BEGIN Exercise material

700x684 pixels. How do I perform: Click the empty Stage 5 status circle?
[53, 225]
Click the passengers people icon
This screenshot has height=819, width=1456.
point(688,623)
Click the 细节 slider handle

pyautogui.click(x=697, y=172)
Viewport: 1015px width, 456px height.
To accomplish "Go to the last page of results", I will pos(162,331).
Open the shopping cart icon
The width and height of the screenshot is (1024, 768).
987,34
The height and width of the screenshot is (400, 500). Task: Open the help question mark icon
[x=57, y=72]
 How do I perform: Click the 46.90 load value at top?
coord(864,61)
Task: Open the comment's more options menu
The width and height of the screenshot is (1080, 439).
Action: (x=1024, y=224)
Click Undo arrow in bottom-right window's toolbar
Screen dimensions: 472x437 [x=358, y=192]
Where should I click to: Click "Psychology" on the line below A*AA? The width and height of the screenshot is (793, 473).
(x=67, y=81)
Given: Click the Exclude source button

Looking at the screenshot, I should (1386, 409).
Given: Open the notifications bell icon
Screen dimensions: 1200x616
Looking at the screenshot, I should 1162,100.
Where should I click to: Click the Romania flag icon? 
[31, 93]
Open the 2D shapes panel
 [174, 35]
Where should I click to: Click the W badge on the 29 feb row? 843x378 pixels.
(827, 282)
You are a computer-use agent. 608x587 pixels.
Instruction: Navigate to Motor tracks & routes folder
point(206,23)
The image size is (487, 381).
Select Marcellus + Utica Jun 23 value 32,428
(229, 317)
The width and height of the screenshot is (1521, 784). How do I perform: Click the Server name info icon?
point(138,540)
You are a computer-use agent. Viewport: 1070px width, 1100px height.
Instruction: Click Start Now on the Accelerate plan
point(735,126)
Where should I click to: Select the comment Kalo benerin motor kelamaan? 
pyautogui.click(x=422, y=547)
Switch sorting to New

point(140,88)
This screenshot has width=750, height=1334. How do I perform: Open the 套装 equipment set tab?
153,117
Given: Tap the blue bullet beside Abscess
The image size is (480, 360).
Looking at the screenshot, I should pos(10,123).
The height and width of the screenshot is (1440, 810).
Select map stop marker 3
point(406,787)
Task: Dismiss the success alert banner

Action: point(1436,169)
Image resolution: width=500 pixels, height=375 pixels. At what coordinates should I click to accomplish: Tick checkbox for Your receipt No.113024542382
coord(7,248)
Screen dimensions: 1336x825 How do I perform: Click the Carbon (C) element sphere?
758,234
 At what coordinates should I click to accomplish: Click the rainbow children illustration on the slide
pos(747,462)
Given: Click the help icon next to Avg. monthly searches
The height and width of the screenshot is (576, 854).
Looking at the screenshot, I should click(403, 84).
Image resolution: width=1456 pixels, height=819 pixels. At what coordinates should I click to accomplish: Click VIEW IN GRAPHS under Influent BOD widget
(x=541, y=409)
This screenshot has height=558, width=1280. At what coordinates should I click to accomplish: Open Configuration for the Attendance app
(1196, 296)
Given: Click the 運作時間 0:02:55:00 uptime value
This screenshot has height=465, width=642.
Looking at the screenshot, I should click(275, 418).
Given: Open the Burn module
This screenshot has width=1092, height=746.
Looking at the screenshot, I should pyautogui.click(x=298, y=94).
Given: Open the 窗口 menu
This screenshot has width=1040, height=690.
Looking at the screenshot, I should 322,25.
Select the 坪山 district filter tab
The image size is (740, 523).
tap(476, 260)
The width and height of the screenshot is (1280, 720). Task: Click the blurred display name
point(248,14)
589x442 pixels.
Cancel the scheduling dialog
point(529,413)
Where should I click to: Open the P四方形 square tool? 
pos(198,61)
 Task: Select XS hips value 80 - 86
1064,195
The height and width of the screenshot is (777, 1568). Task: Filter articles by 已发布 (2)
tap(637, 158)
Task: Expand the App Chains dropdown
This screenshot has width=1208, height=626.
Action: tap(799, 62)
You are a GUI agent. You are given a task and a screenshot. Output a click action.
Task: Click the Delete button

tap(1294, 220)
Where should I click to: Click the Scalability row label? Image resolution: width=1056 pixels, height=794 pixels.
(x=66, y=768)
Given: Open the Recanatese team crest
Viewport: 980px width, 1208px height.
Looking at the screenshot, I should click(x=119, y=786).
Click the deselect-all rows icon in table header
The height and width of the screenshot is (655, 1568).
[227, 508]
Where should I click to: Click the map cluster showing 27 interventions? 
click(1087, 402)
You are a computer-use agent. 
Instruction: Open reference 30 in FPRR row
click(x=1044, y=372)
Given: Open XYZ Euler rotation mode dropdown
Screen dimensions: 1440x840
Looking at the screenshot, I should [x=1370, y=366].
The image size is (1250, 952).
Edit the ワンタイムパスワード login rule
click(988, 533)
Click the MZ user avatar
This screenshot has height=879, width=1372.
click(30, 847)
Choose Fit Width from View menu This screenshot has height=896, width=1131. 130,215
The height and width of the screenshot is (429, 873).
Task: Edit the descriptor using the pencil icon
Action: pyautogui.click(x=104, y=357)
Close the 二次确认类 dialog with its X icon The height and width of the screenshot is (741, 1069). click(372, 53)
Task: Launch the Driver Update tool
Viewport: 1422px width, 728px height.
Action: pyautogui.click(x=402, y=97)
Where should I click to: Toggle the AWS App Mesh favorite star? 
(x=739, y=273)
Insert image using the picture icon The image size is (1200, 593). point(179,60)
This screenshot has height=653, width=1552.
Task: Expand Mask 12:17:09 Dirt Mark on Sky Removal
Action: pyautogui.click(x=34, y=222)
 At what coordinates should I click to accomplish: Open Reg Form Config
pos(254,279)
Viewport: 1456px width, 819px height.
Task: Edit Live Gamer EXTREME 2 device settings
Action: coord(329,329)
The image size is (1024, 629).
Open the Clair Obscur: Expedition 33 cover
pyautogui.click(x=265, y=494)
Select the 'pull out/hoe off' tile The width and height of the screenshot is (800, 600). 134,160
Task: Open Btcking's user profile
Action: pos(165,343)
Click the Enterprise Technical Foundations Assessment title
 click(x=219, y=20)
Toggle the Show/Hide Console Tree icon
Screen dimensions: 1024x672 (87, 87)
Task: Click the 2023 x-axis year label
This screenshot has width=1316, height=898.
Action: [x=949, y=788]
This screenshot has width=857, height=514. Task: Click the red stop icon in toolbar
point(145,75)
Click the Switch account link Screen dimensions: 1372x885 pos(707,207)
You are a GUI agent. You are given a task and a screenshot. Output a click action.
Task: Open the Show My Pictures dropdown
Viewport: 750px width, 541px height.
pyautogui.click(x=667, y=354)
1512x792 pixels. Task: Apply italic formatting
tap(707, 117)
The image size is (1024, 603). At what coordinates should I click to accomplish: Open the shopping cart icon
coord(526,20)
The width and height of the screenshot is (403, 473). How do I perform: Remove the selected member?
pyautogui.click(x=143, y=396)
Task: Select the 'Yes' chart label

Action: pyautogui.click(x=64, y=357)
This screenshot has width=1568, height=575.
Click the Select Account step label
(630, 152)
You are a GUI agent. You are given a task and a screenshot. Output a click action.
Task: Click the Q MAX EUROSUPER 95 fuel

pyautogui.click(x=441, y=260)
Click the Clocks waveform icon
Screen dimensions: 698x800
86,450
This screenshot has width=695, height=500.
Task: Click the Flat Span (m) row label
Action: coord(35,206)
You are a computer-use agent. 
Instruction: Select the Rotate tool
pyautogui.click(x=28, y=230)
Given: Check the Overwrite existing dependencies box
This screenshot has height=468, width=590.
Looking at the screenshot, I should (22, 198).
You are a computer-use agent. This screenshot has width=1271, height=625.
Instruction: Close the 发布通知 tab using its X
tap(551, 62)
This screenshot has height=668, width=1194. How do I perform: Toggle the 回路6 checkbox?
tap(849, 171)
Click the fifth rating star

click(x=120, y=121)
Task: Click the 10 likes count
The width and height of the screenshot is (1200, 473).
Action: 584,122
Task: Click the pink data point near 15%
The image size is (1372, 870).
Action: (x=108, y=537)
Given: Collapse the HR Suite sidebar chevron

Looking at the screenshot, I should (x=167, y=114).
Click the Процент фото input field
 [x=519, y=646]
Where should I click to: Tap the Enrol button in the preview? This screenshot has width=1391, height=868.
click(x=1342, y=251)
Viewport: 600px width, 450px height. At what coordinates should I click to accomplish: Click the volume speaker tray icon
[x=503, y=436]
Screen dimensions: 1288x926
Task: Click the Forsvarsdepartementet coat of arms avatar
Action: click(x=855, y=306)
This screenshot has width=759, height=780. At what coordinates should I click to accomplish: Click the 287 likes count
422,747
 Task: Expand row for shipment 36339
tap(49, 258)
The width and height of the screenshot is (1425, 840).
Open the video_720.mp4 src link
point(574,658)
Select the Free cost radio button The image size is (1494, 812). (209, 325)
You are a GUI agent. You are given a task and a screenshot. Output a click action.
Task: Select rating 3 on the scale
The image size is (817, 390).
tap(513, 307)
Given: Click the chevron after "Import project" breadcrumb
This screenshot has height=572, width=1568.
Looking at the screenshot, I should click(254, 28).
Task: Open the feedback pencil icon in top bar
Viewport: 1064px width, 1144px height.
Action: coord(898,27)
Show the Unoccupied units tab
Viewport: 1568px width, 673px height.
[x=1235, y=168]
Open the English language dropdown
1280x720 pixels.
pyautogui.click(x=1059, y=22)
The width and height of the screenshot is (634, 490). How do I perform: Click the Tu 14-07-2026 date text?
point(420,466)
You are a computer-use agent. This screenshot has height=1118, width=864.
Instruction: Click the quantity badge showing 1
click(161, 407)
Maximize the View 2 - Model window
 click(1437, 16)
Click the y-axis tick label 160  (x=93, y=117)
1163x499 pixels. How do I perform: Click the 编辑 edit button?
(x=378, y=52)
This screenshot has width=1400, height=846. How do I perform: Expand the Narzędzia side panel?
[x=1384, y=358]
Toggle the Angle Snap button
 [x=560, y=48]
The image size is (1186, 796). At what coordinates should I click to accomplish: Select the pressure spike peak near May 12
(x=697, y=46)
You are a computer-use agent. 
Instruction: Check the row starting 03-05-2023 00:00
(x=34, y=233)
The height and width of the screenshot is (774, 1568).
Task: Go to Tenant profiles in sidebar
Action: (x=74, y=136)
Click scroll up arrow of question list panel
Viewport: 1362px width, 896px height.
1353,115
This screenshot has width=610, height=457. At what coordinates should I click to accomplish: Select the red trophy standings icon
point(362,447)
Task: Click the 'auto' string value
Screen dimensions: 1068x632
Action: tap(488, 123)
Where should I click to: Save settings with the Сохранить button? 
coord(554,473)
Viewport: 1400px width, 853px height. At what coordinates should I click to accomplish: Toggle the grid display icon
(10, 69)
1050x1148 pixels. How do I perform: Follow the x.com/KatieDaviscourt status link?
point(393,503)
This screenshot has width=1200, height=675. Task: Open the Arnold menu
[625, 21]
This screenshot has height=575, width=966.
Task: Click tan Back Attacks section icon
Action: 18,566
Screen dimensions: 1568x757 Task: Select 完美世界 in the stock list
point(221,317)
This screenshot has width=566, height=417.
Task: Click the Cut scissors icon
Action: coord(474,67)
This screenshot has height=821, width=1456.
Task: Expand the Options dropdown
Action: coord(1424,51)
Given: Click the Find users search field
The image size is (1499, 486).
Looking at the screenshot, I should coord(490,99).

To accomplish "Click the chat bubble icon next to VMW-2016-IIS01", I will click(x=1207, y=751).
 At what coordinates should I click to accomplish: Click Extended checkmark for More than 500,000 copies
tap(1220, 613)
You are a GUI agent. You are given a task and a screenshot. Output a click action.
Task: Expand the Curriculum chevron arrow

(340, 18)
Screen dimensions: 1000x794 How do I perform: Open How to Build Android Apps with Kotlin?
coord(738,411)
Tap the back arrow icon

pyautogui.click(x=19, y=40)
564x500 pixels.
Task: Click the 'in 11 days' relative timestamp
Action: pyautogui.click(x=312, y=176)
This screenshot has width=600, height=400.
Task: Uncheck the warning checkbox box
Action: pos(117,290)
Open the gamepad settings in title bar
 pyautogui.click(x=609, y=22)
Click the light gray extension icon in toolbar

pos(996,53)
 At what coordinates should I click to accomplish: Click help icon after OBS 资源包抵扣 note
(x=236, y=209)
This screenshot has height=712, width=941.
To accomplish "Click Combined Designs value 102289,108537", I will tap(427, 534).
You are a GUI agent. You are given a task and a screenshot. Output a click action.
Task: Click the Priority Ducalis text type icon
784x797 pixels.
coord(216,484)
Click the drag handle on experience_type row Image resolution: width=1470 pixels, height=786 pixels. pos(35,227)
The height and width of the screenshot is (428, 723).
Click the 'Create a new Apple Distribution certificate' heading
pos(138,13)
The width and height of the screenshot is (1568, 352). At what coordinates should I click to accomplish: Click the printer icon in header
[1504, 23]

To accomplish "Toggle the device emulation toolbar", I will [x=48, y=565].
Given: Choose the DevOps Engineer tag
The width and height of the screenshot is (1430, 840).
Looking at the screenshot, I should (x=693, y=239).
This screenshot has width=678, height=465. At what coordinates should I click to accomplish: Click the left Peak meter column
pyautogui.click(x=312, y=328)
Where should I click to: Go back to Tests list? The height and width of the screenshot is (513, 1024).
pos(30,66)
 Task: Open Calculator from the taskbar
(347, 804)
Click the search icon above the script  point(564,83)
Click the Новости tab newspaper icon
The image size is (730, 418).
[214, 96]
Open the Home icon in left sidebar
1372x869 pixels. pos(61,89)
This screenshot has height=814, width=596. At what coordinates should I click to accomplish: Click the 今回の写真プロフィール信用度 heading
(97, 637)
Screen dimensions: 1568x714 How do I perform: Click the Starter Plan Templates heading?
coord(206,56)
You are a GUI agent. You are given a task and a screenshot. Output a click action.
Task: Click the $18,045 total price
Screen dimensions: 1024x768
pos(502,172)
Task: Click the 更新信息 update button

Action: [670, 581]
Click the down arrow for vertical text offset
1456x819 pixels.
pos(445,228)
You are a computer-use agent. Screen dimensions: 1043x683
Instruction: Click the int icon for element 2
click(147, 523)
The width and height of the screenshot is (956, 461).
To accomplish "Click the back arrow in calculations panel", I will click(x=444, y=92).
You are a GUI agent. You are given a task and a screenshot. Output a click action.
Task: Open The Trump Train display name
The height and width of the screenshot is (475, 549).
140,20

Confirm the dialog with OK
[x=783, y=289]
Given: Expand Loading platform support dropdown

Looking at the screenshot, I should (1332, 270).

END Exercise material

How many lines of the items above contain the string "element" with matching case? Reply with the number only.

2